Objective => From the mayor's remarks on neighborhood-centered schools, list each quality of new school facilities named in the sentence that begins "By helping to develop new school facilities".

Provided text =>

Mayor Villaraigosa Endorses Building Neighborhood Centered Schools

July 01, 2005

Los Angeles's new Mayor outlines first steps toward better education in remarks at New Schools Better Neighborhoods symposium.

Reprinted with persmission from The Planning Report.

New Schools Better Neighborhoods (NSBN) is a civic advocacy organization formed to promote a 21st Century vision for California’s urban school districts: new schools should be centers of neighborhoods and likewise, neighborhoods and communities should serve as centers of learning. On July 18, 2005, New Schools Better Neighborhoods held a symposium to explore further the possibilities for creating community centered schools in metropolitan Los Angeles. MIR is pleased to provide the following keynote remarks delivered by newly elected LA Mayor Antonio Villaraigosa, who campaigned on a platform of school improvement.
I want to welcome you here today for the New Schools Better Neighborhoods Symposium focusing on “Schools as Centers of our Neighborhoods.”

I would first like to thank Irene Hirano of the Japanese American National Museum for opening up this space to us and always being a gracious host. She has worked long and hard to develop this educational space now known as The National Center for the Preservation of Democracy-- opening to the public at the end of October.

This is in fact a celebratory moment as this is the first official event to be held at The National Center for the Preservation of Democracy. What better inaugural event than a conference on education, the bedrock of our democracy.

I would like to acknowledge Irene and the Japanese American National Museum and give them a round of applause.

I also want to commend New Schools Better Neighborhoods for their dedication and hard work on behalf children and communities throughout this City. Your commitment to tackling the tough issues surrounding California’s urban school districts is real and has been relentless. By helping to develop new school facilities that are small, community centered and serve as anchors to neighborhoods, we are investing in the future of our children as well as this great city.

Collected data:
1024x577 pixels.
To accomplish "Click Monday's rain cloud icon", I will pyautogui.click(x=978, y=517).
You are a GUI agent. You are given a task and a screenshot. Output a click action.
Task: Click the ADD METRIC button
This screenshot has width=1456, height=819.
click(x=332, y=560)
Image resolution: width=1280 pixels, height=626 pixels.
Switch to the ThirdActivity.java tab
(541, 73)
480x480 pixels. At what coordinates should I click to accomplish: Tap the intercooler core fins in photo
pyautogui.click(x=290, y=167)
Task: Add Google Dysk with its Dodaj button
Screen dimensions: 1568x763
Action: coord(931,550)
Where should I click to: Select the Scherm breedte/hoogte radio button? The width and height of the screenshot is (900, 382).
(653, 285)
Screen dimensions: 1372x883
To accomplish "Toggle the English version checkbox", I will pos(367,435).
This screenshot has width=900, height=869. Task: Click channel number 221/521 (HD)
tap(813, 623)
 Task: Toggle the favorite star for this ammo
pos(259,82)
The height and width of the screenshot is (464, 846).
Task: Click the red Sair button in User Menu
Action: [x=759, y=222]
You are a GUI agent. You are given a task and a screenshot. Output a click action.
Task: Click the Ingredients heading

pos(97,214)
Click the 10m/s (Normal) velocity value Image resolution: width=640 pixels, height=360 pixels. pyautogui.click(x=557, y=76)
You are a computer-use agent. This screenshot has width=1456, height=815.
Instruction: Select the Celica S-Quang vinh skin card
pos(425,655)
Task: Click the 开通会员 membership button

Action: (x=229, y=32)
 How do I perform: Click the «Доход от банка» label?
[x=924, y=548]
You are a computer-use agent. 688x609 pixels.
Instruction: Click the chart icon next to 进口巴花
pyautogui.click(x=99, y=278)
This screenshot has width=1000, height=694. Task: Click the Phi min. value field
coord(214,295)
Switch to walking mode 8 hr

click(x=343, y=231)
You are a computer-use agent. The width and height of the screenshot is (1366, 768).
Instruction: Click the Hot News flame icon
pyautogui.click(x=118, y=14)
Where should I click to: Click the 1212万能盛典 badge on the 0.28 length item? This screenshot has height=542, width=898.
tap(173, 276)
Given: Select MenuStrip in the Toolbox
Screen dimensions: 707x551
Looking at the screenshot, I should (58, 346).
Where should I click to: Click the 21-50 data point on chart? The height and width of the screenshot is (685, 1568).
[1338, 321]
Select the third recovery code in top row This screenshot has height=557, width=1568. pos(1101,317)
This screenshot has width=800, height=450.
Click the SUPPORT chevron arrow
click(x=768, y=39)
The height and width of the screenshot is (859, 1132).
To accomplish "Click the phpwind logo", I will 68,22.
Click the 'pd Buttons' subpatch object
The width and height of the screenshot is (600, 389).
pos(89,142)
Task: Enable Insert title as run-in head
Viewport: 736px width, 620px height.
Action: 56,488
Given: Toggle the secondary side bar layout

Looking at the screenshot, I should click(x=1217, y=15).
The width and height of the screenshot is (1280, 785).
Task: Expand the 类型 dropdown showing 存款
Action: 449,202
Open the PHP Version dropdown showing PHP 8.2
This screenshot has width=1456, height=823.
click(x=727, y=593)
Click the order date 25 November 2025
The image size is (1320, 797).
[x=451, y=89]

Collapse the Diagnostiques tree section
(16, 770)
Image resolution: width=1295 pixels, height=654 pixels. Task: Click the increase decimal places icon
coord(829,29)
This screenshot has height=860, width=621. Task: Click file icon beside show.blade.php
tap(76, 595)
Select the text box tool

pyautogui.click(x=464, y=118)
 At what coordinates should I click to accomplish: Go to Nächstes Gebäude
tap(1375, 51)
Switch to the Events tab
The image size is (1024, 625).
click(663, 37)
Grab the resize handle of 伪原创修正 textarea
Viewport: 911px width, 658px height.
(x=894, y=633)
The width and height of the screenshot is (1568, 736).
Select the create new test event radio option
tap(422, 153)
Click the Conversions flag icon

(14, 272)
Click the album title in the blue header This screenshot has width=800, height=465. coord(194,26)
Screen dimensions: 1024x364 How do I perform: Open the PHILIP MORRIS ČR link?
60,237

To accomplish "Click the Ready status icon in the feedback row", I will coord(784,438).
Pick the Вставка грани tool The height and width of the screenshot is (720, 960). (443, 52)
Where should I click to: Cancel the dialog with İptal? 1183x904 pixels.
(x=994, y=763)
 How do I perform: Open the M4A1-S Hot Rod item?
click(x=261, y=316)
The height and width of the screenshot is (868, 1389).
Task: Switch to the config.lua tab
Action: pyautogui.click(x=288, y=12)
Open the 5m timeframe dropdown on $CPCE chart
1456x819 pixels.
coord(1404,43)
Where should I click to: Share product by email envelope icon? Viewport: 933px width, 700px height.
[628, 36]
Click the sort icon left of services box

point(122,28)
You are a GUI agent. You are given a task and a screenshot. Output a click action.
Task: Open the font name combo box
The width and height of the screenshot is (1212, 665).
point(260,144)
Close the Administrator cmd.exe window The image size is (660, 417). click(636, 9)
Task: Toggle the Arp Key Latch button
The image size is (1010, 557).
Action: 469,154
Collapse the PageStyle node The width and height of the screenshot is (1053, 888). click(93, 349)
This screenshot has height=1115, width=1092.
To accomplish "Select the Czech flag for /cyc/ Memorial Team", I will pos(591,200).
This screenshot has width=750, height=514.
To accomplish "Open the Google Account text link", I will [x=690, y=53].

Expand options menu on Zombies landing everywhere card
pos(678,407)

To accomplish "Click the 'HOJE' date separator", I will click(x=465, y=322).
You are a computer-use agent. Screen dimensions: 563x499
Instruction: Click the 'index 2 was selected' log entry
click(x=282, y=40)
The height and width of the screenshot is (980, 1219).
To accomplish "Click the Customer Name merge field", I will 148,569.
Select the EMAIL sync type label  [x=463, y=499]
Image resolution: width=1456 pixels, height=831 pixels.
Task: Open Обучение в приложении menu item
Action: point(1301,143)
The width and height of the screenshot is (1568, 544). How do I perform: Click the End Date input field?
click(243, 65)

Worked solution =>
- Small
- Community centered
- Serve as anchors to neighborhoods